For me, the first sign of a great cookbook is the title information in those recipes. If it says “Chocolate Cake with White Frosting” I’m interested, as any chocoholic might be, but not convinced. When Flo says “All American Chocolate Cake with Divinity Frosting” then I have to pause. Yes, “All American” can mean anything but this is Flo’s book so I know it represents research, testing, and a “best of breed” development.
And “Divinity Frosting?” Well, I remember being eight years old and making divinity for Christmas presents. It’s been a long time. I liked that divinity. I’m sure I’d like it on top of rich chocolate cake. So sure, that the next time Suzen is not around, I fully intend to …

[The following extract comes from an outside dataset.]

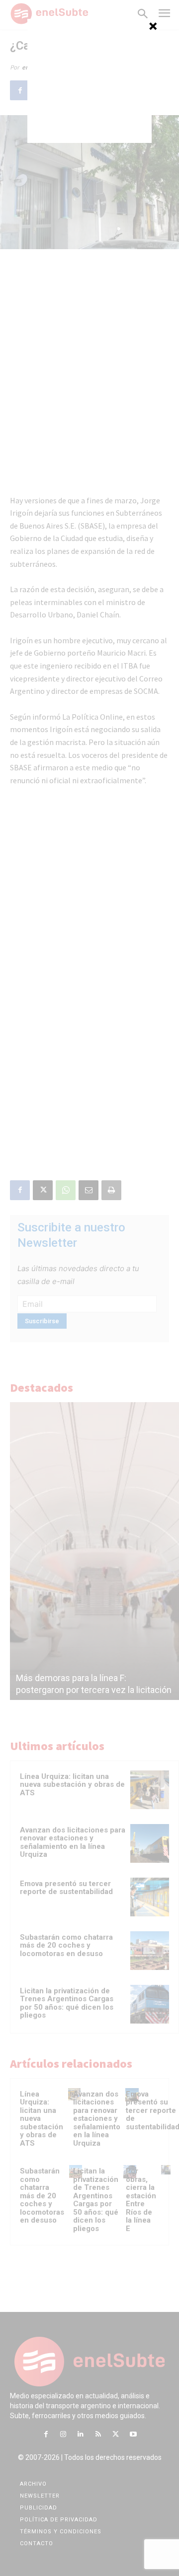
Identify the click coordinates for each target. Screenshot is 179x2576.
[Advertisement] (89, 81)
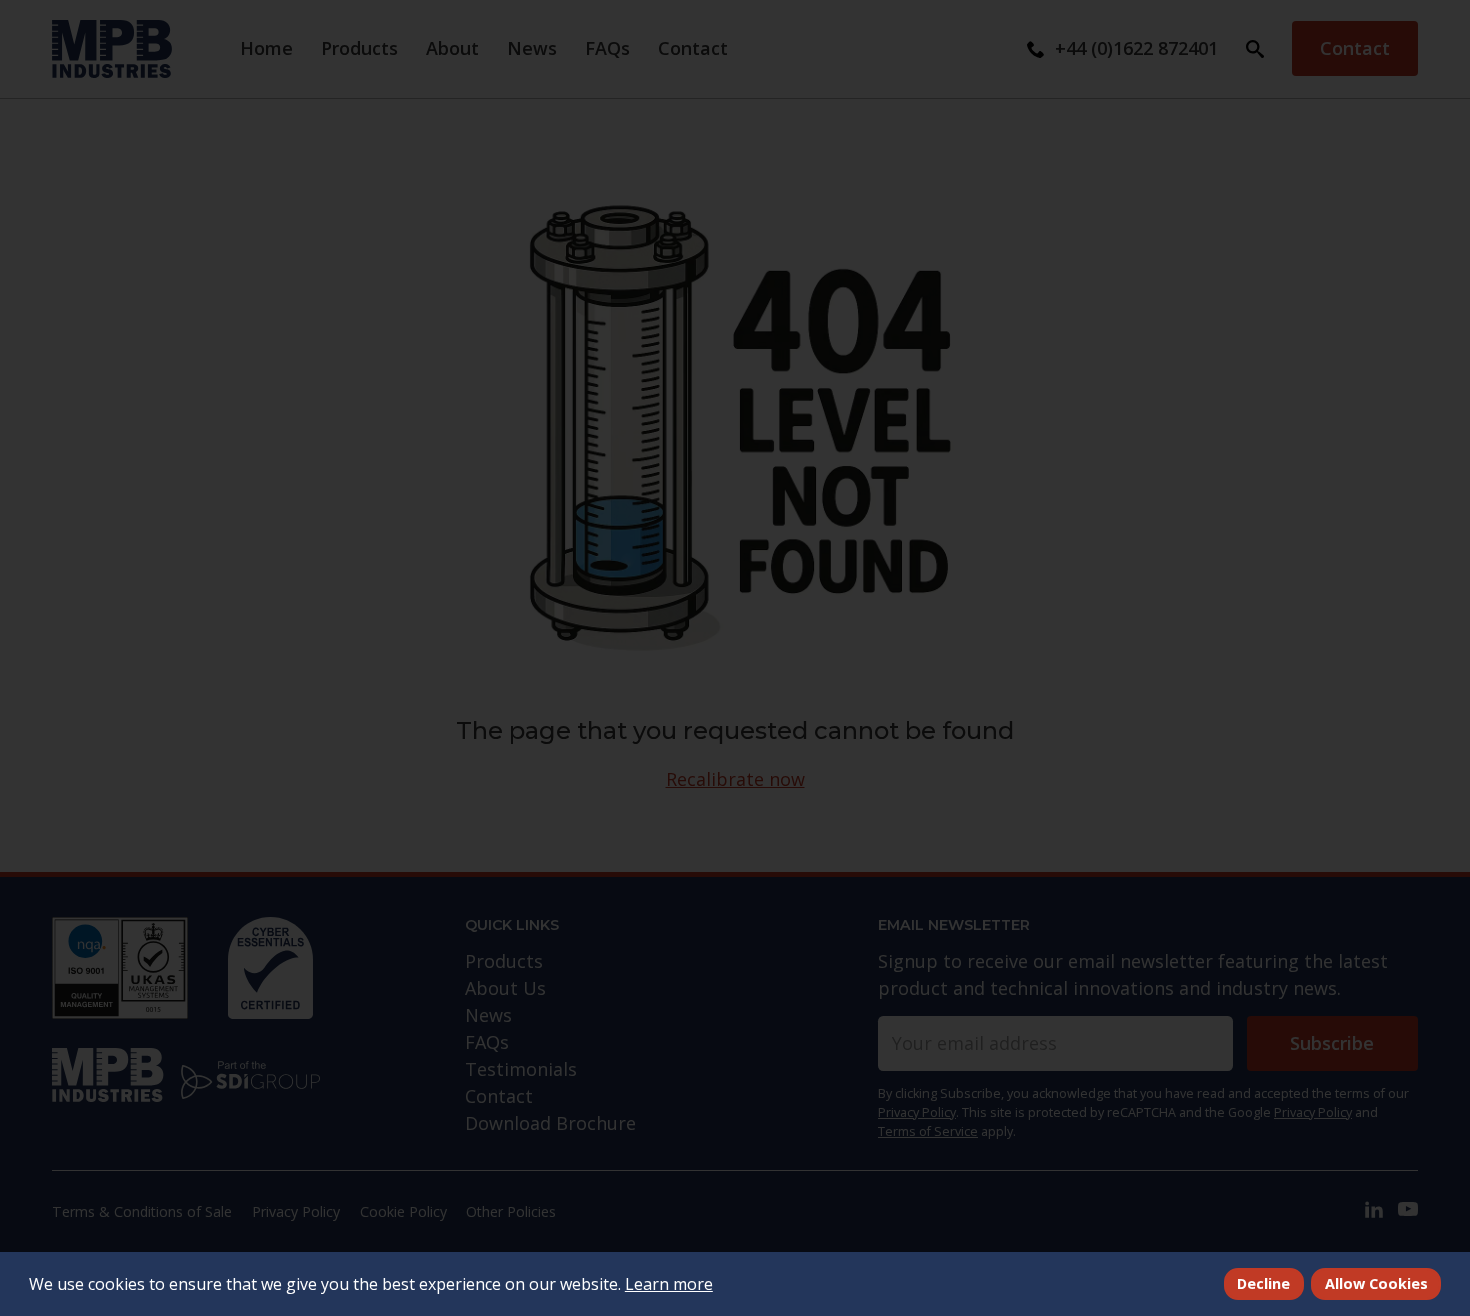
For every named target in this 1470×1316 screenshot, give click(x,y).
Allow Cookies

On the list of Flo’s recipes goes, for example:
- Banana Streusel Snack Cake
- Black Bottom Praline Chiffon Pie
- Caramel Chocolate Cream Pie
- Chocolate Vanilla Swirl Cookes [that's them in the picture below!]
- Cinnamon Bubbles with Sour Cream Dough
- Heirloom Banana Cake with Prune Plum Filling and Seafoam Frosting
- Strawberry Mango Shortcake with Basil Syrup
Take that last recipe, which Suzen and I will be testing for you later this summer. We’ve all had strawberry shortcake. It’s classic, it’s a delight. But Flo adds dimension and flavor here. Mangos are married with the strawberries. And that basil syrup is sure to enrich the experience.
This is typical Flo: more flavors for a deeper flavor profile. New ideas are matched up, and yet adroitly balanced so that they complement rather than compete. You’ll know, in that first bite, that before you is something quite special.
Baking for All Occasions is surely a book you’ll enjoy. Just reading it is fun. Sampling your way through, one treat at a time, can be your personal journey to dessert nirvana. Don’t wait for reincarnation. Bake now. Bake with Flo.